Mas embora a coroa se estenda a mais de 100.000 anos-luz das nuvens de Magalhães e cubra uma enorme porção do céu do hemisfério sul, é efetivamente invisível. O seu mapeamento exigiu pesquisar 30 anos de dados de arquivo em busca de medições adequadas.

Os investigadores pensam que a coroa de uma galáxia é um remanescente da nuvem primordial de gás que colapsou para formar a galáxia há milhares de milhões de anos.

Embora as coroas já tenham sido vistas em torno de galáxias anãs mais distantes, os astrónomos nunca tinham sido capazes de sondar uma com tanto detalhe como aqui.

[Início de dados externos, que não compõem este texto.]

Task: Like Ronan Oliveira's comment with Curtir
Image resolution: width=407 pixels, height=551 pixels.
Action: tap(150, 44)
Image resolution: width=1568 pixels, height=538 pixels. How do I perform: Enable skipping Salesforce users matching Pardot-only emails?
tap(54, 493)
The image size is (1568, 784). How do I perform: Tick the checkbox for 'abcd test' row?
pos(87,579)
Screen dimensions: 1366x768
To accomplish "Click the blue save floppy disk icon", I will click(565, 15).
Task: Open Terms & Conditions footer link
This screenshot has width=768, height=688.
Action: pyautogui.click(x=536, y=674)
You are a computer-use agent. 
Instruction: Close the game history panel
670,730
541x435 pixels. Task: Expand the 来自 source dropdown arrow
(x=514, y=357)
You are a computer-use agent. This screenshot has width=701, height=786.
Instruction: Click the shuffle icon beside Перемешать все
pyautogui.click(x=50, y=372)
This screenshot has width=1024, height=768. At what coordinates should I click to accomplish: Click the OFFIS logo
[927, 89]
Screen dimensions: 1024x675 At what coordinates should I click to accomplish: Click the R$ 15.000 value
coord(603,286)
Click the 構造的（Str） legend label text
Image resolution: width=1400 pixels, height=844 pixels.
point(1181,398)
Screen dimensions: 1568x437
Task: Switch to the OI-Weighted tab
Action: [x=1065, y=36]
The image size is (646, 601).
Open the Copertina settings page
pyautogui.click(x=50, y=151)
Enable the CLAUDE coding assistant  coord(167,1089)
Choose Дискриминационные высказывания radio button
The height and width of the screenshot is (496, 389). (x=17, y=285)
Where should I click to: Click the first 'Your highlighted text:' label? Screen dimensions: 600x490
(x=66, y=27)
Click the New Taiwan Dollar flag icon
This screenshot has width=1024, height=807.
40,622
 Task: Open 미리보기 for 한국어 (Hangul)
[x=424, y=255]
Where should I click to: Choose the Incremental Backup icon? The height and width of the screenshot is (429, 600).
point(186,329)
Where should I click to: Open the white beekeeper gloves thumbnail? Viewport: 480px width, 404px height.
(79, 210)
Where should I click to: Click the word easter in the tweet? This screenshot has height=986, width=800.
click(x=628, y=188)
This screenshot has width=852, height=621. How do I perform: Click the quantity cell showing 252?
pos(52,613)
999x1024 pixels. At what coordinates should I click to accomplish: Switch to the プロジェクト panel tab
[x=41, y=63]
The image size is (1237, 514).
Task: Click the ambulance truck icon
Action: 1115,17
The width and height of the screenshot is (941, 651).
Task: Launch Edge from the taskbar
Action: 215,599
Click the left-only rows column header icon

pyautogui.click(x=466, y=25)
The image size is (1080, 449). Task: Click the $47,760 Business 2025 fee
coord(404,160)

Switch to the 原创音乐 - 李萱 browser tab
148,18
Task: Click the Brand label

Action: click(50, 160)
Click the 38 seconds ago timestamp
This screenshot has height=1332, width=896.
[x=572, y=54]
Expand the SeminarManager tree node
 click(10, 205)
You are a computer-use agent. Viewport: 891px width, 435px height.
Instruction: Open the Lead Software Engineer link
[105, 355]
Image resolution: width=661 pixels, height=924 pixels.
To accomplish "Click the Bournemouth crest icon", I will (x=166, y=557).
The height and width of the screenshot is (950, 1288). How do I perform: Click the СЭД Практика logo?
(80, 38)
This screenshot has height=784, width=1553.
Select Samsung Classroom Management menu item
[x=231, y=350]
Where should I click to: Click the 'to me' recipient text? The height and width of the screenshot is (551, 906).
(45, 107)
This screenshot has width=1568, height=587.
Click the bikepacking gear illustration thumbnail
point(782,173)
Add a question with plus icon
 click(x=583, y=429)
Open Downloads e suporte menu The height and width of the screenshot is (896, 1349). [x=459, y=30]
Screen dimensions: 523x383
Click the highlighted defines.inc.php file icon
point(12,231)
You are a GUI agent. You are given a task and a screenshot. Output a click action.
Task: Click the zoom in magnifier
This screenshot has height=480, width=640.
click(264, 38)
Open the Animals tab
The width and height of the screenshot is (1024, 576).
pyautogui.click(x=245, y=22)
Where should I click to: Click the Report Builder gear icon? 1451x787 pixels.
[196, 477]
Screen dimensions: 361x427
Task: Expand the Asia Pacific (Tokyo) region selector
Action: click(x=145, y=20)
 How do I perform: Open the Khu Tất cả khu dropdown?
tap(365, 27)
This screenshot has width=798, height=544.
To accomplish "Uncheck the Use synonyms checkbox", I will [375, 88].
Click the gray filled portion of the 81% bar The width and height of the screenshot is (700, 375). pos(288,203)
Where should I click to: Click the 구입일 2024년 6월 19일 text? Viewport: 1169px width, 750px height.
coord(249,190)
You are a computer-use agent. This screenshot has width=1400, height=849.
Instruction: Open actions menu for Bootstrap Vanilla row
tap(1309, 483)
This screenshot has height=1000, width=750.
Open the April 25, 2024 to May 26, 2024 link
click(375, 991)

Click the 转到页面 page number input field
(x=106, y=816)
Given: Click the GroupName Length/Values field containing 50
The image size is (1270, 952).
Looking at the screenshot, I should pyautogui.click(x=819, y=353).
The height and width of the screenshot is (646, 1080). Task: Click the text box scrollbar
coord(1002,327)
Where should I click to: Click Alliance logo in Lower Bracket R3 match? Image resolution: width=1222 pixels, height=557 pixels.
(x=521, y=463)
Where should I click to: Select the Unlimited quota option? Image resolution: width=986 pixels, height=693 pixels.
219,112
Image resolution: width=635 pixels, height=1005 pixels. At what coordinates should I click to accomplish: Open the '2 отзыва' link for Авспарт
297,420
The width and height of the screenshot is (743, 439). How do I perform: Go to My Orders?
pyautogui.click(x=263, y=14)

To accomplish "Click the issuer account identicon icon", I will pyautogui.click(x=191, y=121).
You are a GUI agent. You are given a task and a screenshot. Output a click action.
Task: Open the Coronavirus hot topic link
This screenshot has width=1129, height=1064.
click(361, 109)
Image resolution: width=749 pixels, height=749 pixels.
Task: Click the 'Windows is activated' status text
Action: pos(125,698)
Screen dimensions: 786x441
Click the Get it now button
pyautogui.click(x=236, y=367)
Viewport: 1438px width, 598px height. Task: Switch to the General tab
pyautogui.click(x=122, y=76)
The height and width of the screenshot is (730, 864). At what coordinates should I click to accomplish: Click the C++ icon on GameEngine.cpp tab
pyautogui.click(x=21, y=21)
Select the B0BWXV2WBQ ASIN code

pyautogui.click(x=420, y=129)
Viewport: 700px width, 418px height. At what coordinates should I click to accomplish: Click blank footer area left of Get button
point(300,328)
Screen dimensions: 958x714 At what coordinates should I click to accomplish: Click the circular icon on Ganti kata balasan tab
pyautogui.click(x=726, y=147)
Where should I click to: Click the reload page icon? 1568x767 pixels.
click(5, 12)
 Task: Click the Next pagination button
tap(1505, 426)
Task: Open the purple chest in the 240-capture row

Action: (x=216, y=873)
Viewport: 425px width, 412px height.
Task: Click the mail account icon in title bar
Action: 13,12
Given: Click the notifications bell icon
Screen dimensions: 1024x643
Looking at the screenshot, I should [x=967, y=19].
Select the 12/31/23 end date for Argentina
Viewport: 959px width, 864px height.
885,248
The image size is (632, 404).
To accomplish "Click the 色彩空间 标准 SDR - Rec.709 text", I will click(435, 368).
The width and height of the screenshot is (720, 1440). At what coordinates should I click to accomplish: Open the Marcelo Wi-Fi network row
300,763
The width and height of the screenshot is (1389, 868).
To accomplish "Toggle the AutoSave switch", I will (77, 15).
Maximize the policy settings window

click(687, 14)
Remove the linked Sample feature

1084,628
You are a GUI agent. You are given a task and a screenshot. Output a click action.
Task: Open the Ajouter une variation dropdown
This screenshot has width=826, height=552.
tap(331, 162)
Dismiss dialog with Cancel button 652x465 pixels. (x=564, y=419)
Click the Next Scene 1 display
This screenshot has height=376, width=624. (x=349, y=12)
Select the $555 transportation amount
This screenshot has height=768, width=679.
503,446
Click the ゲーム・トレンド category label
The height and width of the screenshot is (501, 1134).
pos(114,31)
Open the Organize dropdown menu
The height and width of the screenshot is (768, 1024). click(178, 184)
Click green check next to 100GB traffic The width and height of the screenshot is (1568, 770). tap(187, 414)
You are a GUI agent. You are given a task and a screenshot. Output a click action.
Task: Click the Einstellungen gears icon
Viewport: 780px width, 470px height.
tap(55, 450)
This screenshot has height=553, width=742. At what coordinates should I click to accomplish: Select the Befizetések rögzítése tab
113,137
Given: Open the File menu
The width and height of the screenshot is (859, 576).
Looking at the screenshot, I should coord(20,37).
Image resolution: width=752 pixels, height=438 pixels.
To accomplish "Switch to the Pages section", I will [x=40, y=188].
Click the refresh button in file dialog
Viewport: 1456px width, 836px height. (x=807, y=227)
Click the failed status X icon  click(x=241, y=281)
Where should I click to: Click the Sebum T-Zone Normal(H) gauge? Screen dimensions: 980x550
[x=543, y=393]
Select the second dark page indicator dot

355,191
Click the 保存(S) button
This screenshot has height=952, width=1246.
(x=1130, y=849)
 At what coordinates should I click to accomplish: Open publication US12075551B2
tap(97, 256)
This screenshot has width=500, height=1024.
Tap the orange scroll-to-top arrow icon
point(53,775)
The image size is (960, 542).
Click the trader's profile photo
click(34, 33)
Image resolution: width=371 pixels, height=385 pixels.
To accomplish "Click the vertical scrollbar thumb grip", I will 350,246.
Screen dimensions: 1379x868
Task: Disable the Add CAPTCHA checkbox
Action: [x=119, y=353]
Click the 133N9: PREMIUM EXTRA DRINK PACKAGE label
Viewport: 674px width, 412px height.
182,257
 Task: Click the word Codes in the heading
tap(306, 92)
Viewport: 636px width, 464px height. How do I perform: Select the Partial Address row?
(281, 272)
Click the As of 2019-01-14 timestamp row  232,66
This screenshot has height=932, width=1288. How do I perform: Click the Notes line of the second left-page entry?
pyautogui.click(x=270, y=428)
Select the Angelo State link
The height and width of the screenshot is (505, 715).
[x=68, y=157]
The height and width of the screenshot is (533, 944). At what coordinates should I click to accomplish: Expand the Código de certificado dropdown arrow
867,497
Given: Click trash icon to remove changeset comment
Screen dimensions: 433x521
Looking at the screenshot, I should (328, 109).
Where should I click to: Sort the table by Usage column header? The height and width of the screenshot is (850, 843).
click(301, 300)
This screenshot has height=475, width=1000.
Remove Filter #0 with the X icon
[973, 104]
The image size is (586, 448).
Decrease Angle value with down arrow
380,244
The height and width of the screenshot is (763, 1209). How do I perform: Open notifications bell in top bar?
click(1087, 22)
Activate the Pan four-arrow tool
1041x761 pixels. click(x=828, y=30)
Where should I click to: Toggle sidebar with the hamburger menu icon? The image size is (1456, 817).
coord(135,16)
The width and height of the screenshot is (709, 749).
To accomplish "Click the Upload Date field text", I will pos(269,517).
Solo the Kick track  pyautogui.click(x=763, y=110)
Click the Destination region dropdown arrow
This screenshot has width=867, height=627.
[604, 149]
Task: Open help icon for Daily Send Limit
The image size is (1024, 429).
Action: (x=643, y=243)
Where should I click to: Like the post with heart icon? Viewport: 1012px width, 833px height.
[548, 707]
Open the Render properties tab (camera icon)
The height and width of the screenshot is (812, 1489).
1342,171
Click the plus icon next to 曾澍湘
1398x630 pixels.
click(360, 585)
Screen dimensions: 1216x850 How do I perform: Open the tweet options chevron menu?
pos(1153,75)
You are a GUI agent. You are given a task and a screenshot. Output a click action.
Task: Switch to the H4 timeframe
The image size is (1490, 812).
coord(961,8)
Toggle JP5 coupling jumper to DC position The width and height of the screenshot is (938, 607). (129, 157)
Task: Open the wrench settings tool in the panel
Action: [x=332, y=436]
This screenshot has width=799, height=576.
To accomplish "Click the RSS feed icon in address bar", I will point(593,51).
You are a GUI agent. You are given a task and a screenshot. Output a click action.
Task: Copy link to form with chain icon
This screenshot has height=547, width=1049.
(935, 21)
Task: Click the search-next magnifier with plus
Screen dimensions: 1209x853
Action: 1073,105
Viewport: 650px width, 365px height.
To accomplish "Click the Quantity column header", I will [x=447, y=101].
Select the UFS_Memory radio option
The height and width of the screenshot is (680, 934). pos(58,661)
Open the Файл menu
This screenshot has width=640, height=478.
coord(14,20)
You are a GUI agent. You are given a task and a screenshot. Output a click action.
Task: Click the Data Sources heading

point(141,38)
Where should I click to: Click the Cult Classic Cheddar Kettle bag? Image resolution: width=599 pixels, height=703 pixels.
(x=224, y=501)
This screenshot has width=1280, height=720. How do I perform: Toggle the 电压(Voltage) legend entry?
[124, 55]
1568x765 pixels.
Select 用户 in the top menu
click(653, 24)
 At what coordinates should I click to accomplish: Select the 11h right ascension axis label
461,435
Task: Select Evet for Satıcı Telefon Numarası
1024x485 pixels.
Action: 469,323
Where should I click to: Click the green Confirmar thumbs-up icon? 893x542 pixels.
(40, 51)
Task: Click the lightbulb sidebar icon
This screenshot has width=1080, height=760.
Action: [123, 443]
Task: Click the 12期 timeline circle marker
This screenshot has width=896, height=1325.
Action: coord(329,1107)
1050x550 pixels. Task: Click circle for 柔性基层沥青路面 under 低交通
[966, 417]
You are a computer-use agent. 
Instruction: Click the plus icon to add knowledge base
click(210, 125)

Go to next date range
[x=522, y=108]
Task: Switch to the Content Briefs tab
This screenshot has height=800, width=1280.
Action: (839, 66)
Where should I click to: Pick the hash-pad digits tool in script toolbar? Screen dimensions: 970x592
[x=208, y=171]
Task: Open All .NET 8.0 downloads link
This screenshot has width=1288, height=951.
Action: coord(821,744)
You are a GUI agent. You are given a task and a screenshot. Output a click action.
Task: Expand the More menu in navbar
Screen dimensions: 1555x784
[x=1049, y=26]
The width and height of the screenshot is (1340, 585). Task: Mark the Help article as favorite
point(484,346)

Há muitas previsões, graças a simulações de computador, sobre como deveriam ser e como deveriam interagir ao longo de milhares de milhões de anos, mas, observacionalmente, não podemos realmente testar a maioria delas porque as galáxias anãs são normalmente demasiado difíceis de detetar”, disse Krishnarao.

Tendo em conta que estão mesmo à nossa porta, as Nuvens de Magalhães proporcionam uma oportunidade ideal para estudar como as galáxias anãs interagem e evoluem.

Em busca de evidências diretas da Coroa de Magalhães, a equipa vasculhou dados de arquivo do Hubble e do FUSE em busca de observações ultravioletas de quasares localizados milhares de milhões de anos-luz por trás dela.

Os quasares são os núcleos extremamente brilhantes de galáxias que abrigam buracos negros massivos e ativos. A equipa argumentou que embora a coroa fosse demasiado fraca para ser vista por si só, deveria ser visível como uma espécie de nevoeiro que obscurece e absorve padrões de luz brilhante dos quasares no plano de fundo. As observações Hubble de quasares foram já usadas no passado para mapear a coroa em torno da galáxia de Andrómeda.

Ao analisar padrões na luz ultravioleta de 28 quasares, a equipa foi capaz de detetar e caracterizar o material em redor da Grande Nuvem de Magalhães e confirmar que a coroa existe. Como previsto, os espectros dos quasares estão impressos com as distintas assinaturas de carbono, oxigénio e silício que compõem o halo de plasma quente que rodeia a galáxia anã.

A capacidade de detetar a coroa exigiu espectros ultravioleta extremamente detalhados. “A resolução do Hubble e do FUSE foram cruciais para este estudo”, explicou Krishnarao. “O gás da coroa é muito difuso, mal está lá”. Além disso, encontra-se misturado com outros gases, incluindo os fluxos arrancados das Nuvens de Magalhães e material proveniente da Via Láctea.

Ao mapear os resultados, a equipa descobriu também que a quantidade de gás diminui com a distância ao centro da Grande Nuvem de Magalhães. “É uma perfeita assinatura indicadora de que esta coroa está realmente lá“, disse Krishnarao. “Está realmente a encapsular a galáxia e a protegê-la”.

Como pode um manto tão fino de gás proteger uma galáxia da destruição?

“Qualquer coisa que tente passar para a galáxia tem de passar primeiro por este material, para que possa absorver algum desse impacto”, explicou Krishnarao.

“Além disso, a coroa é o primeiro material que pode ser extraído. Ao doar um pouco daquela coroa, protege o gás que está dentro da própria galáxia e é capaz de formar novas estrelas”, conclui.